Graphs are natural representations for the relationships encoded in web sites through RDF, as well as the more formal and intimidating Semantic Web. The RDF uses are echoed in a proposed Open Graph protocol to provide more meaningful links between web pages than the familiar <a> tags provide.
Social networks use graphs. That’s how we get recommendations to add people whom they think we know. (When are the social networks going to realize that it is not in my best interest, or ultimately theirs, for me to make every person I know a “friend”?) And LinkedIn can tell me exactly how many degree separate me from another member–obviously the application of a graph.
Improving user experience
Why don’t the social networks go all the way and let us directly view our own graphs? It would be neat to find out how many people I know in common with my children or with the person I worked with ten years ago.
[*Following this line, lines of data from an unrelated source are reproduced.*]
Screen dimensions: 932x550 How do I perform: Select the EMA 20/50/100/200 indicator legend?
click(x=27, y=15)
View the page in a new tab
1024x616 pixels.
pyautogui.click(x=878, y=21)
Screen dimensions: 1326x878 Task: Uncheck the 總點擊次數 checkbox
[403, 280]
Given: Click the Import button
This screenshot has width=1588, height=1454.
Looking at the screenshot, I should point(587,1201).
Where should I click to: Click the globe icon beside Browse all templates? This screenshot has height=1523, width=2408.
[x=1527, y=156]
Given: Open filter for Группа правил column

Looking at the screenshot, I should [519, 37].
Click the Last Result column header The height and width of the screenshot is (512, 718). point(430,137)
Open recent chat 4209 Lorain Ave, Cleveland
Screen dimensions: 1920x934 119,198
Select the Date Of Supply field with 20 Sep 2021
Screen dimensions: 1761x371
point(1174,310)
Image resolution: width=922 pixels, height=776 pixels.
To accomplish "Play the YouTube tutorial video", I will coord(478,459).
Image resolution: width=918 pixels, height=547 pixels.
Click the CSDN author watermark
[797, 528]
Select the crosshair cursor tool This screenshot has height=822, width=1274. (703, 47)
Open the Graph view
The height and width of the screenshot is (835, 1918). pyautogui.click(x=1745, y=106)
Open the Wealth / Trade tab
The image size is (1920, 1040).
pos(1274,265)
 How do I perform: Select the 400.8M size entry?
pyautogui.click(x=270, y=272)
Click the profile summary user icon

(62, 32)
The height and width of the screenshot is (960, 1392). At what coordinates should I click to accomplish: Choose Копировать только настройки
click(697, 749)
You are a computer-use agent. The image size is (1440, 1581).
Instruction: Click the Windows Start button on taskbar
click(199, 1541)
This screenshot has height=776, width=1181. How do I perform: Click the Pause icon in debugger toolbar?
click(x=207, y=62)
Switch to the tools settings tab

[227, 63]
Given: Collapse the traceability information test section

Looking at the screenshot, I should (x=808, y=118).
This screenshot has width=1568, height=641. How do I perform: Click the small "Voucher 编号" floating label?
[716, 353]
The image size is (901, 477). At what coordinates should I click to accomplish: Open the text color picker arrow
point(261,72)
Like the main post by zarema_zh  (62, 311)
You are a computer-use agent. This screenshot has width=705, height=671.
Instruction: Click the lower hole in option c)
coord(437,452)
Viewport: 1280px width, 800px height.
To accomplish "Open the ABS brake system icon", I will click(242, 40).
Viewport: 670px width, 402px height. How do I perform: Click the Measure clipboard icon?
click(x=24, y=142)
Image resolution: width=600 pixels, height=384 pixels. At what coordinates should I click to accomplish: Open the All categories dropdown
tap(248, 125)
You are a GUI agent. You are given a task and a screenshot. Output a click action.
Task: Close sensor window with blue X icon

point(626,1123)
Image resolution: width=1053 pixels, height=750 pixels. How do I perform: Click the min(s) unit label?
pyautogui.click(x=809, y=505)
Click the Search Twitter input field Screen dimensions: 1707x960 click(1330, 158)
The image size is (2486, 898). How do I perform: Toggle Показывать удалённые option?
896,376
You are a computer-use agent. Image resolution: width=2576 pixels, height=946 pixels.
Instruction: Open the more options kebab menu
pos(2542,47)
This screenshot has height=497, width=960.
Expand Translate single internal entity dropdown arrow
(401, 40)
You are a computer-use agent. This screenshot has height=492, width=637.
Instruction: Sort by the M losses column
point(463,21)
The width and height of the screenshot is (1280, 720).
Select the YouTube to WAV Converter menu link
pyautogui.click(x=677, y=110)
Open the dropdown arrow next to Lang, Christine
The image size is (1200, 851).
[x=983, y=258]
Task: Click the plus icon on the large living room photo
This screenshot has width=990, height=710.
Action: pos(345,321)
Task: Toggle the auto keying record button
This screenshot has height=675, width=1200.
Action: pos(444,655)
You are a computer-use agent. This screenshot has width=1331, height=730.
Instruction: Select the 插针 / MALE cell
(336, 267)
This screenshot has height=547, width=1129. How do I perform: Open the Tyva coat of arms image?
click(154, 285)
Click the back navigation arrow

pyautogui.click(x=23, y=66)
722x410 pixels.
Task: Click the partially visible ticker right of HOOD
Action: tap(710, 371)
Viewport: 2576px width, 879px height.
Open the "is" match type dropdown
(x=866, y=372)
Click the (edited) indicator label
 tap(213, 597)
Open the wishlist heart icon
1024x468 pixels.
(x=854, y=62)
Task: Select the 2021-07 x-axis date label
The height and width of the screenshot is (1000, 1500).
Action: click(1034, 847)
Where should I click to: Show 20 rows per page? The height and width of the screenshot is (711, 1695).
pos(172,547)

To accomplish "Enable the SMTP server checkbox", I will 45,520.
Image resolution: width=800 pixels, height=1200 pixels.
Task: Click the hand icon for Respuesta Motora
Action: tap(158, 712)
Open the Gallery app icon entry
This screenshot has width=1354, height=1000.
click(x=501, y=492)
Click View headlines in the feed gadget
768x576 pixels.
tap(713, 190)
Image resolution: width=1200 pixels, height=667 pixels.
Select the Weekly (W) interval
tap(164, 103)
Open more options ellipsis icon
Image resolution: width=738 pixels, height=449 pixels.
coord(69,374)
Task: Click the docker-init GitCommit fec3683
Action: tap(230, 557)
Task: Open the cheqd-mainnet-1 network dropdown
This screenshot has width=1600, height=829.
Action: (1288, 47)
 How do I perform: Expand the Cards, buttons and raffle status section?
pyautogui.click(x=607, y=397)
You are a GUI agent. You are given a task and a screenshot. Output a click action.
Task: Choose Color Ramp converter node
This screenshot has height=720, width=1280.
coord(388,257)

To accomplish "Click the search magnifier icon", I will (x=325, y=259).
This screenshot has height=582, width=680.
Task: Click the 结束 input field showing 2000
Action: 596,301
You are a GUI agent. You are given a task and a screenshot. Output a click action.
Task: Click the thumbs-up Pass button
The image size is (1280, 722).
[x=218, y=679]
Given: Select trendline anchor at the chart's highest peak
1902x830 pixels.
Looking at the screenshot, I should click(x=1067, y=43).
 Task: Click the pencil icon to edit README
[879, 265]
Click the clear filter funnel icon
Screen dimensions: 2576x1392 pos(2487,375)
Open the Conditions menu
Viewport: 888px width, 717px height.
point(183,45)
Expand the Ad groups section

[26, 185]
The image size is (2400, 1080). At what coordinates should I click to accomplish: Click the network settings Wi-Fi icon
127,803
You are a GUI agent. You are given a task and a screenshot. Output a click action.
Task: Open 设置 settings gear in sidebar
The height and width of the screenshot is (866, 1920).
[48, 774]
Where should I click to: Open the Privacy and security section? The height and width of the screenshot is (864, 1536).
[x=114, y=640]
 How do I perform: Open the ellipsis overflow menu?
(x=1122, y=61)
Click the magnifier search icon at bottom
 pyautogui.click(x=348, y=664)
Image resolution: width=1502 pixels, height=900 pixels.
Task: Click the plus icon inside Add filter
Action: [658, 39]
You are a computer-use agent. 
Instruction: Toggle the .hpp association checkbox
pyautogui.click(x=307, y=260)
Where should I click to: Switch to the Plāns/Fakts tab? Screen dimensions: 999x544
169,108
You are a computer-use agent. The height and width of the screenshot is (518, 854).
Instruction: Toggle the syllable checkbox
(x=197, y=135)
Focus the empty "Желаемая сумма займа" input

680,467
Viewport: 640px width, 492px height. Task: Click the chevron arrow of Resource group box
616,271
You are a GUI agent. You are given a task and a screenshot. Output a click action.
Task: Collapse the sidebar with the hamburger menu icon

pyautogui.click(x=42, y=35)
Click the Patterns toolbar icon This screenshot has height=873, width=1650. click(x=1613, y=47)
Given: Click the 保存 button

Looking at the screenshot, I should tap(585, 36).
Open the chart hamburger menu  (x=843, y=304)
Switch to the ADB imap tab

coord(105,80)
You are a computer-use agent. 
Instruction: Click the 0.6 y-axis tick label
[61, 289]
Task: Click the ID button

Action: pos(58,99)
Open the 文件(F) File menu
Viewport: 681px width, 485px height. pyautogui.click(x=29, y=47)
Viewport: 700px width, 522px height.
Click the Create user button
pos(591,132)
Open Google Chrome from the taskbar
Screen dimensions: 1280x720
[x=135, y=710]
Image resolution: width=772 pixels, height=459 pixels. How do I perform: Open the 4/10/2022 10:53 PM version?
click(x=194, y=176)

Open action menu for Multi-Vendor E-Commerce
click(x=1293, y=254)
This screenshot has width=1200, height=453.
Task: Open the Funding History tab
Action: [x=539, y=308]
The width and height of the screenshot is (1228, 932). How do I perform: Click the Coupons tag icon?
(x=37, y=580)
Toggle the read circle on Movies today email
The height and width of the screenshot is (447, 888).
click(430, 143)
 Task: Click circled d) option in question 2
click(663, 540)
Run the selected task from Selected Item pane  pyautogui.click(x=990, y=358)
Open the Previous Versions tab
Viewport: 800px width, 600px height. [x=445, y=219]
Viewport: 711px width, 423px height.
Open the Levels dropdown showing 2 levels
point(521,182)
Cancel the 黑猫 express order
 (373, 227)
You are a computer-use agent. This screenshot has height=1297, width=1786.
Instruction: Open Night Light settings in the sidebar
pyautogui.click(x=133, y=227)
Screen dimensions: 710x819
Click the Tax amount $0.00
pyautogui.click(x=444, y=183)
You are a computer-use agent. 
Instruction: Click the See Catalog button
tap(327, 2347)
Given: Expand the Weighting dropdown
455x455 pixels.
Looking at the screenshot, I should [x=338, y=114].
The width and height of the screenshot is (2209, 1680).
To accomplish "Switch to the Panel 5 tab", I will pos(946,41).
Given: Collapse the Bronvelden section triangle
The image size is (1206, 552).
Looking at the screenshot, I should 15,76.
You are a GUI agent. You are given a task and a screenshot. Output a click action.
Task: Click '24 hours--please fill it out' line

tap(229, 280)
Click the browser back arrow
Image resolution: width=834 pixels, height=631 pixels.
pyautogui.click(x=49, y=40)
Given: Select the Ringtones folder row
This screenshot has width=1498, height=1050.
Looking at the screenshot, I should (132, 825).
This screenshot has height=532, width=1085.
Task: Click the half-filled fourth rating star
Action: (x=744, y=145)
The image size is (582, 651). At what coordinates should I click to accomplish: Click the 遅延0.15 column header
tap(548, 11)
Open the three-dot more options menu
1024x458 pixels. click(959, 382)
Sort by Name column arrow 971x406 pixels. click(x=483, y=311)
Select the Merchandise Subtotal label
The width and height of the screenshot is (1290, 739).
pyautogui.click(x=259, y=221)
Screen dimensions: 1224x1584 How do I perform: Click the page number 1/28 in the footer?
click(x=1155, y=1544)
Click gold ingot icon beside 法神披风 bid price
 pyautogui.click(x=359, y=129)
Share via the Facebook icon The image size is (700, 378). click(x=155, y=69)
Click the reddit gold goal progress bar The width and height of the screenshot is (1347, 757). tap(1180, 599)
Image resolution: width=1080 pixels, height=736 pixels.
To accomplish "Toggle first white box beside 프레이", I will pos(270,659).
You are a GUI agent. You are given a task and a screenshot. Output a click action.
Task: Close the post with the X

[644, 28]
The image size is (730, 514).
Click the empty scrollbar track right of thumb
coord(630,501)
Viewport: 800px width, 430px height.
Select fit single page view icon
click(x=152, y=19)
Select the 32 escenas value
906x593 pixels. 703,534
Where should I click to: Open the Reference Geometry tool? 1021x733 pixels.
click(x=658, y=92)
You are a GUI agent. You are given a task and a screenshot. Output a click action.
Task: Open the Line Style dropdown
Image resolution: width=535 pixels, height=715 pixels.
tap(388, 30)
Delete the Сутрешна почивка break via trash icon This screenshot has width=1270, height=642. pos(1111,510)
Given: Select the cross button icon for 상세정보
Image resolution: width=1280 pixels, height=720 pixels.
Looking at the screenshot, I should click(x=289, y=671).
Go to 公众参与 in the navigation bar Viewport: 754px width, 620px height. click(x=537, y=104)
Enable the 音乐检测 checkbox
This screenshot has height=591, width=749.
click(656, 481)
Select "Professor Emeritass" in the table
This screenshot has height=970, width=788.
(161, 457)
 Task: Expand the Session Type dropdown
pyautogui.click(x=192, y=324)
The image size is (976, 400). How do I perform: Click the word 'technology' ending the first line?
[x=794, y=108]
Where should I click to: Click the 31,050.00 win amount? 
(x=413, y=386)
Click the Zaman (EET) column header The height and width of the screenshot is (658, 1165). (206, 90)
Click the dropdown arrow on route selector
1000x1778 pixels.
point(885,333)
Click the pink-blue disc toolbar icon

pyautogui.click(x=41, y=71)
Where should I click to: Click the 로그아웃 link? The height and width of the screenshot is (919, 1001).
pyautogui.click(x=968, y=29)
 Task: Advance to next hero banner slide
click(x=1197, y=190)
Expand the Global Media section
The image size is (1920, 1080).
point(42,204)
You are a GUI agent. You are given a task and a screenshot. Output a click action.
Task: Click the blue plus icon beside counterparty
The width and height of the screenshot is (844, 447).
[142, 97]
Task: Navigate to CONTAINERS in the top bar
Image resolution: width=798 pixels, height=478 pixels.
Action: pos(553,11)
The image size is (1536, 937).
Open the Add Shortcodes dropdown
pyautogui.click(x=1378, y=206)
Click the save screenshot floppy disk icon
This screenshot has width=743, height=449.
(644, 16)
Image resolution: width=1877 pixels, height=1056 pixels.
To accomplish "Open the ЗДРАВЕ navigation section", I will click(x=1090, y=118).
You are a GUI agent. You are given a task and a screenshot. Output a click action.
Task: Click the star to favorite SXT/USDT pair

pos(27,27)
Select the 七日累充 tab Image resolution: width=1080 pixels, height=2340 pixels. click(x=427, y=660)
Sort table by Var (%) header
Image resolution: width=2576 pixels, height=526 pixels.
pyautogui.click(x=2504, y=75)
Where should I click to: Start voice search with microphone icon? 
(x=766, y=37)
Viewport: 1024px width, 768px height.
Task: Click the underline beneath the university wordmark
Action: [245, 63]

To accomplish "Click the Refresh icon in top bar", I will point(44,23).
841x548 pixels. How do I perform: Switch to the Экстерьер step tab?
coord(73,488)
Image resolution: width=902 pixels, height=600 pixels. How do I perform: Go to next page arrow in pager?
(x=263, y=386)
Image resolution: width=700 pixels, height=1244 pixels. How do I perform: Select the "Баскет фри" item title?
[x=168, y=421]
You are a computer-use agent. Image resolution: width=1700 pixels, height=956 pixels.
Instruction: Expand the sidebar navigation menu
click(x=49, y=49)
Perhaps the incumbent social networking services don’t believe we could understand the graphs or use them without frustration. According to Neo4j’s Product Designer, Andreas Kollegger, they would have a good point. He says that graph databases have not learned the means to expose the deep information they hold–that they won’t catch on until their advanced features are as easy to use as spreadsheets.
Alchemy.js is a good start. It’s a graph drawing engine built in d3 by Portland startup GraphAlchemist. You can ask it to color nodes and edges by attribute, and to cluster related nodes.
Complementary views
Graph architecture is simple–just two nodes connected by an edge, over and over and over again–but the fascination of graphs comes from the emergent properties such as connectedness, how easy it would be to sever parts of the database by removing nodes, etc. All of these things are calculated on the nodes and edges, but they are deeply associated with the graph, being characteristics or parts of the whole.
For balance, on Tuesday evening I attended the PostgreSQL birds-of-a-feather session. Leaders presented glowing visions of new features in the upcoming version (9.4) along with more cautious assessments of complex security enhancements. One new feature will eliminate the need to outsource work to a programming language, while another will take the place of NoSQL competition. By the time the presenters were done, I was convinced PostgreSQL 9.4 is so powerful that if you run it you won’t even need a computer.
Like graph databases, advanced relational databases like PostgreSQL create higher-level metadata that can be retrieved directly from the database, and therefore represent hidden characteristics of the data.
Kollegger says, “An RDBMS and a graph database are equally expressive, allowing you to capture the same kinds of information, but allow you to ask different kinds of questions. Taking OSCON as a data set, you’d ask PostgreSQL questions like ‘How many people attended’ or ‘What was the most popular session’, then turn to a graph database to ask questions like ‘Did people like me go to OSCON?’ and ‘What was the most popular sequence of sessions?’”
What would be great, in my view, would be a way for a graph database to provide key statistics such as connectedness (for instance, whether everybody tends to know everybody else in the database) and for Alchemy.js to display such characteristics.
Databases are advancing on all fronts. The mathematical rigor underlying relational databases continues to keep them appealing when you have to investigate many fixed relationships and not leave anybody out. The quite different complexity of graph databases will reveal a power of analysis that is yet to be fully explored.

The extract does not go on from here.